Although he never panned out the way Portland had hoped—especially in light of the player taken immediately after him—Bowie actually had a solid NBA career when he was able to stay on the court.
Fast-forward twenty years.
Portland had been the laughingstock of the league for the last few years, and even earned the dubious nickname “Jail Blazers” for all of the character issues the team had.
It took several years, but Portland was finally able to rid itself from all of the bad contracts and off the court issues that had plagued the team for so long.
In the 2006 Draft, the team hit it big when they drafted shooting guard Brandon Roy.
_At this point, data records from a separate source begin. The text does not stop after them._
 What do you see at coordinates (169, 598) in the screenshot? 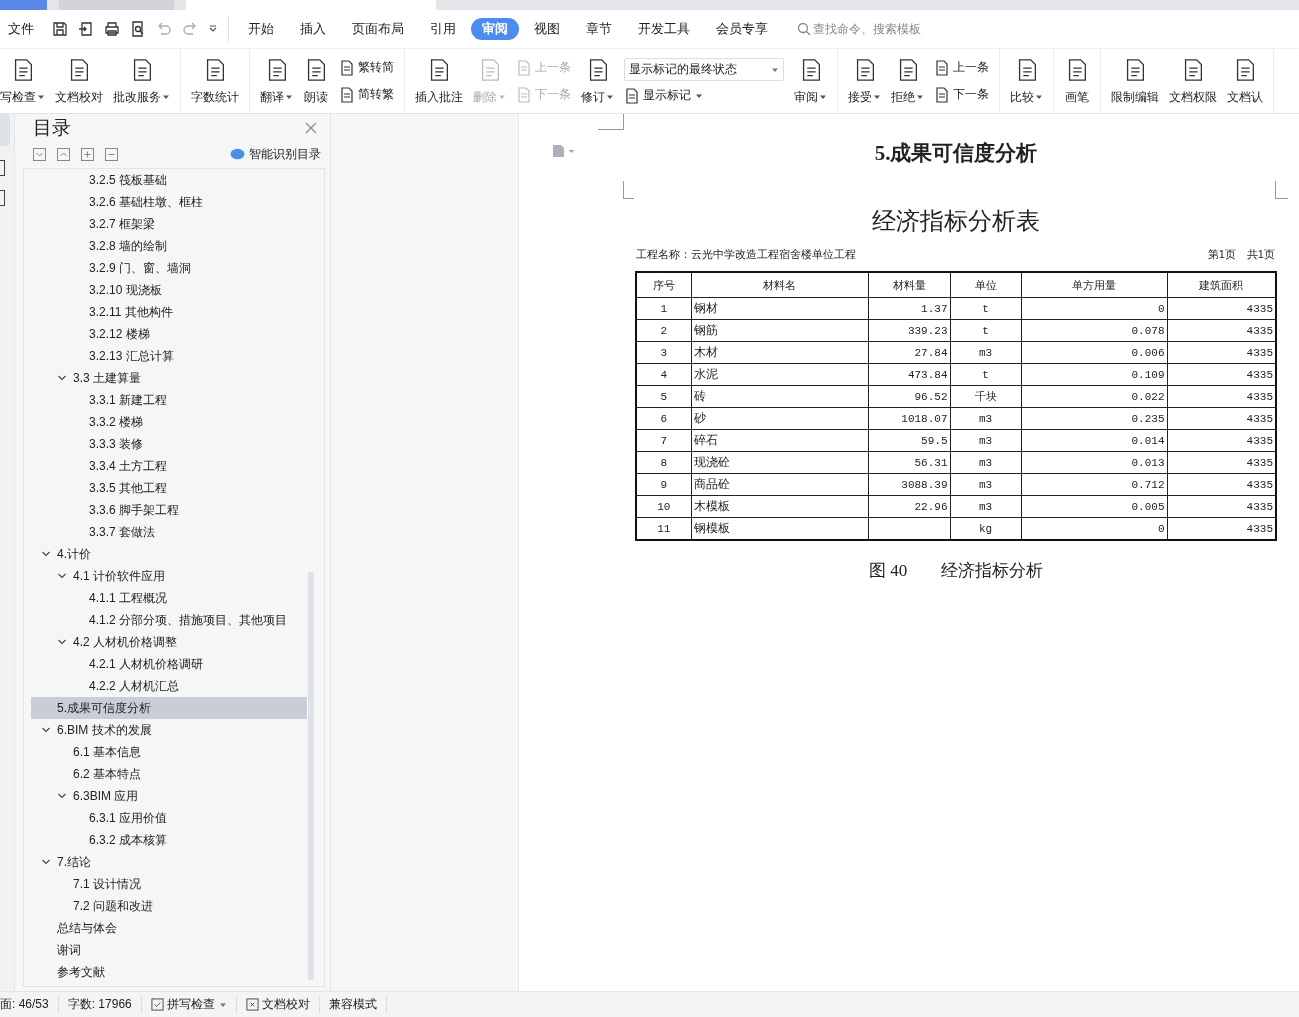
I see `toc-item: 4.1.1 工程概况` at bounding box center [169, 598].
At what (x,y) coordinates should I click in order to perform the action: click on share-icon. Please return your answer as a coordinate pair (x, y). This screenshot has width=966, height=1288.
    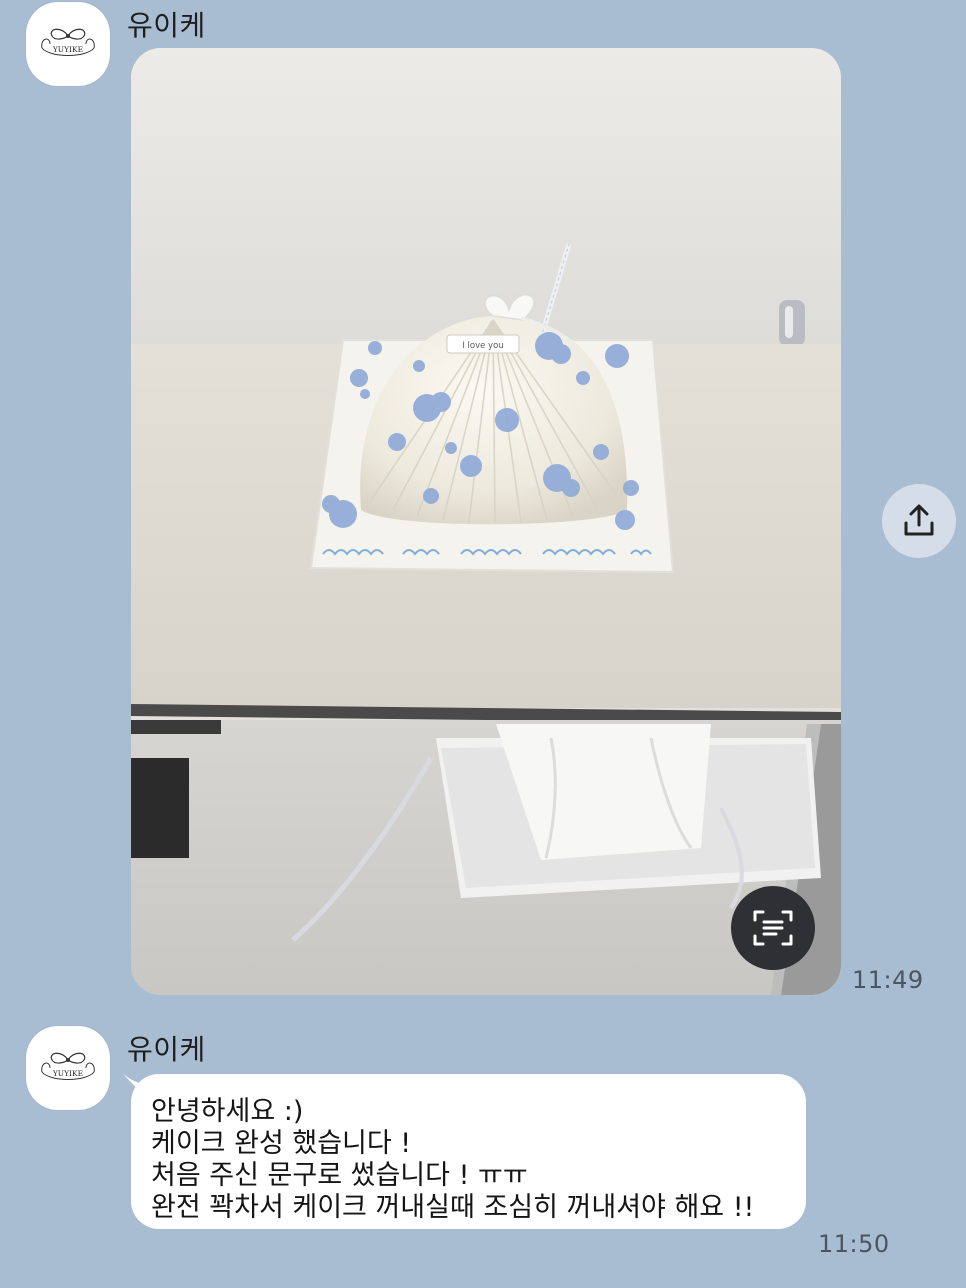
    Looking at the image, I should click on (919, 520).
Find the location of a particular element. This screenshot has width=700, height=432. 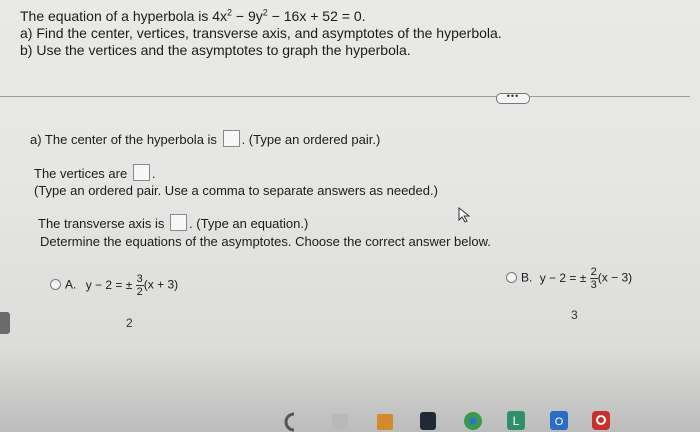

chrome-icon is located at coordinates (473, 419).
The team was finally starting to make headway and it seemed they just needed one more piece to return to their past glory.
Enter Greg Oden.
As I mentioned at the beginning of the article, the similarities between these Bowie and Oden is eerie.
Like Bowie, Oden was a highly touted big man that was going to be the face of an improving franchise.
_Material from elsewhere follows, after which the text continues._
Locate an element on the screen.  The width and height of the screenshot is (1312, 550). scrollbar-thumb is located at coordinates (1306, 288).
Also like Bowie, Oden will have a shadow cast over him in the figure of Kevin Durant.
Now, of course, it would be sacrilegious to compare Durant to Jordan, but the similarities between those two players are very relevant.
Portland gave serious consideration to taking Durant with the top overall pick in the 2007 Draft before ultimately deciding—just as the front office did in 1984—that Oden’s presence in the post would help put the improving Trail Blazers become perennial contenders for years to come.
As Oden as struggled to remain healthy and be a factor for the Blazers, Durant has already transformed himself into one of the top five players in the entire league. He has rapidly improved all aspects of his game, and is viewed as a viable MVP candidate.
Perhaps Durant’s greatest performance to date occurred this past summer when he led the United States to the gold medal at the FIBA World Championship for the first time since 1992.
Oden was at home nursing his injured knee.
It is still too soon to pass the judgment of Oden being another draft day mistake by the Portland front office. He is still young and the team has a wealth of talent surrounding him.
One can only hope that Oden can stay healthy next year and provide the Blazers with more of those glimpses of promise he has shown since the team drafted him in 2007.
Otherwise, fairly or unfairly, Greg Oden will have a place next to Sam Bowie as one of the NBA Draft’s all time busts.